It was that special pre-morning silence when the nightbirds had gone and the day creatures had not yet signaled their alertness to their enemy, the sun.

"You must ride the sand in the light of day that Shai-hulud shall see and know you have no fear," Stilgar had said. "Thus we turn our time around and set ourselves to sleep this night."

Quietly, Paul sat up, feeling the looseness of a slacked stillsuit around his body, the shadowed stilltent beyond. So softly he moved, yet Chani heard him.

She spoke from the tent's gloom, another shadow there: "It's not yet full light, beloved."

"Sihaya," he said, speaking with half a laugh in his voice.

"You call me your desert spring," she said, "but this day I'm thy goad. I am the Sayyadina who watches that the rites be obeyed."

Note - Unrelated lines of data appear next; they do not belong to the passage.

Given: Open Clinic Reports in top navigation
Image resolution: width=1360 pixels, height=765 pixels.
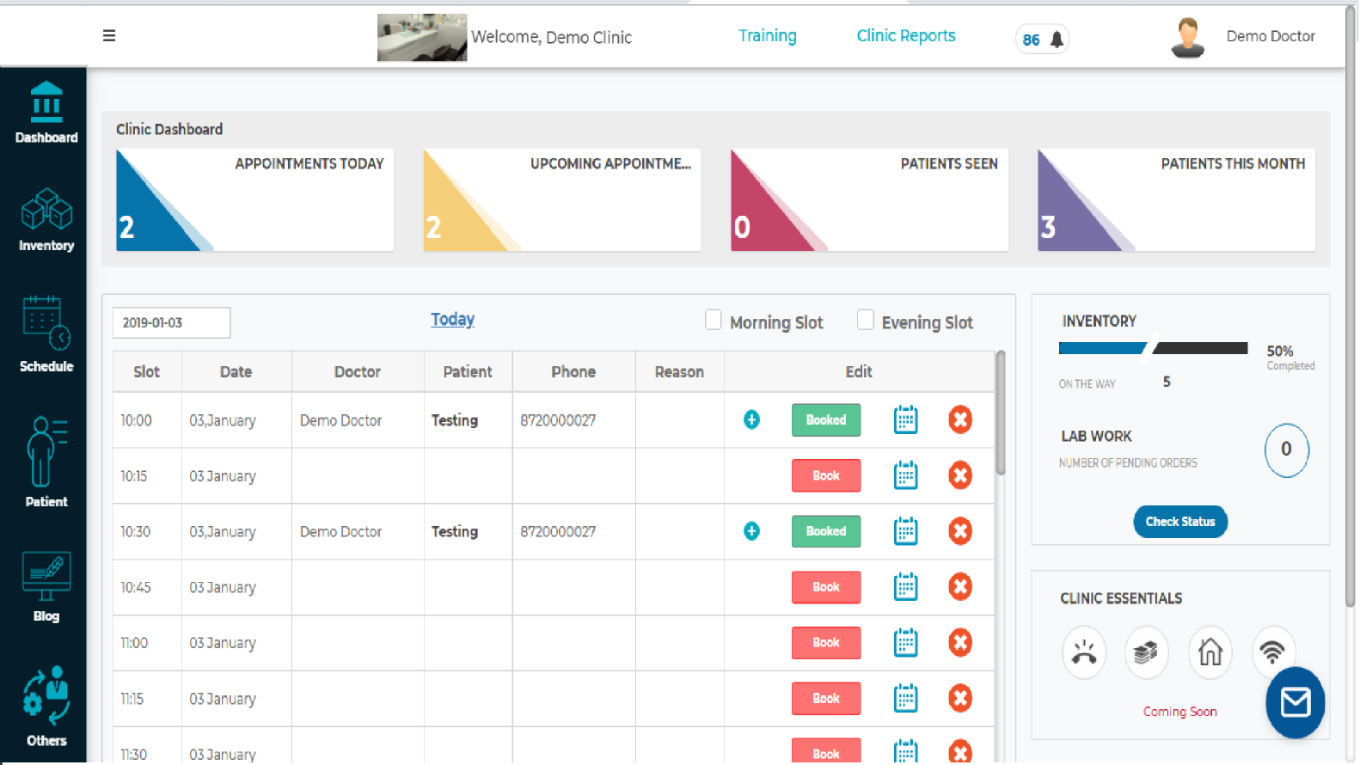Looking at the screenshot, I should coord(905,36).
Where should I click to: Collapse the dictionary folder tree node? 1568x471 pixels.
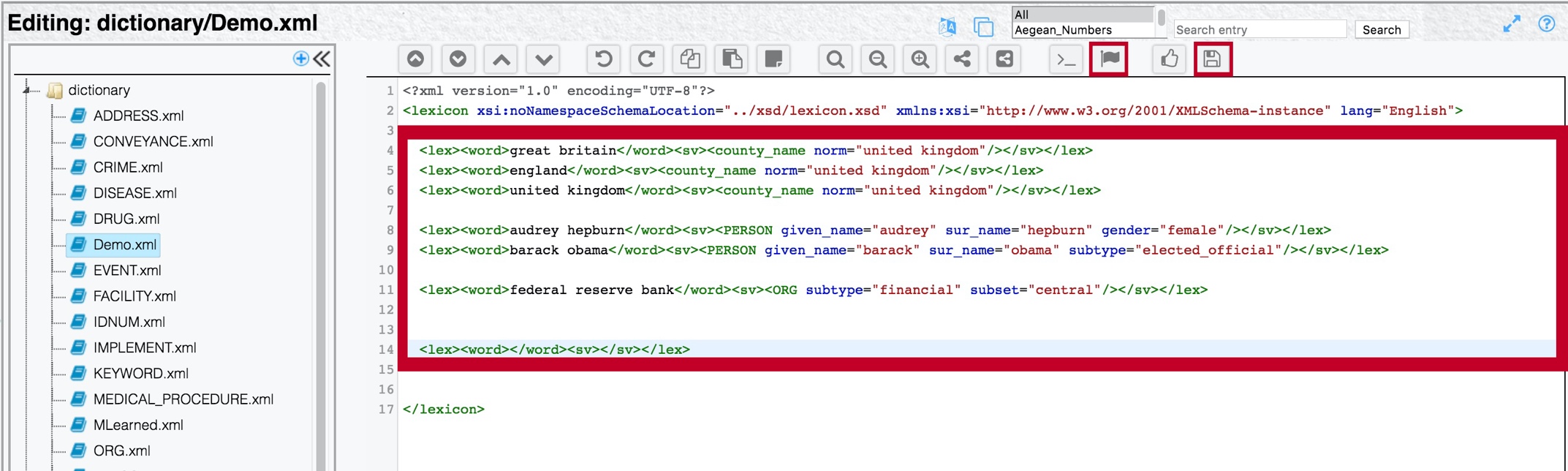point(27,90)
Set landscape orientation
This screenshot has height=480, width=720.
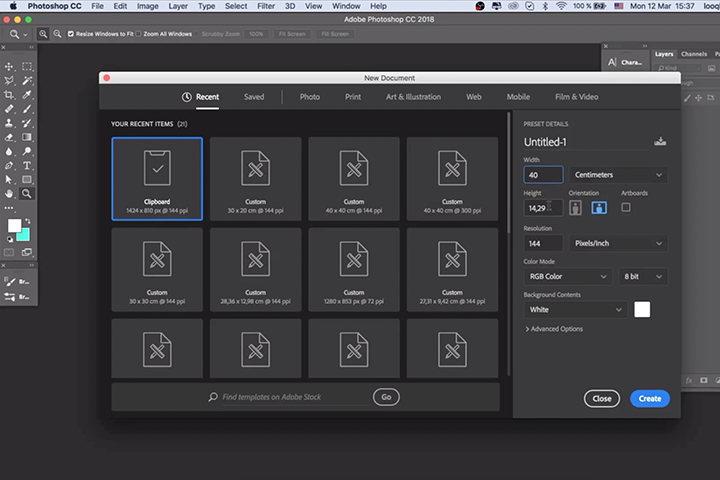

He began tightening his stillsuit. "You told me once the words of the Kitab al-Ibar," he said. "You told me: "Woman is thy field; go then to thy field and till it.'"

"I am the mother of thy firstborn," she agreed.

He saw her in the grayness matching him movement for movement, securing her stillsuit for the open desert. "You should get all the rest you can," she said.

He recognized her love for him speaking then and chided her gently: "The Sayyadina of the Watch does not caution or warn the candidate."

She slid across to his side, touched his cheek with her palm. "Today, I am both the watcher and the woman."

"You should've left this duty to another," he said.

"Waiting is bad enough at best," she said. "I'd sooner be at thy side."

He kissed her palm before securing the faceflap of his suit, then turned and cracked the seal of the tent. The air that came in to them held the chill not-quite-dryness that would precipitate trace dew in the dawn. With it came the smell of a pre-spice mass, the mass they had detected off to the northeast, and that told them there would be a maker near by.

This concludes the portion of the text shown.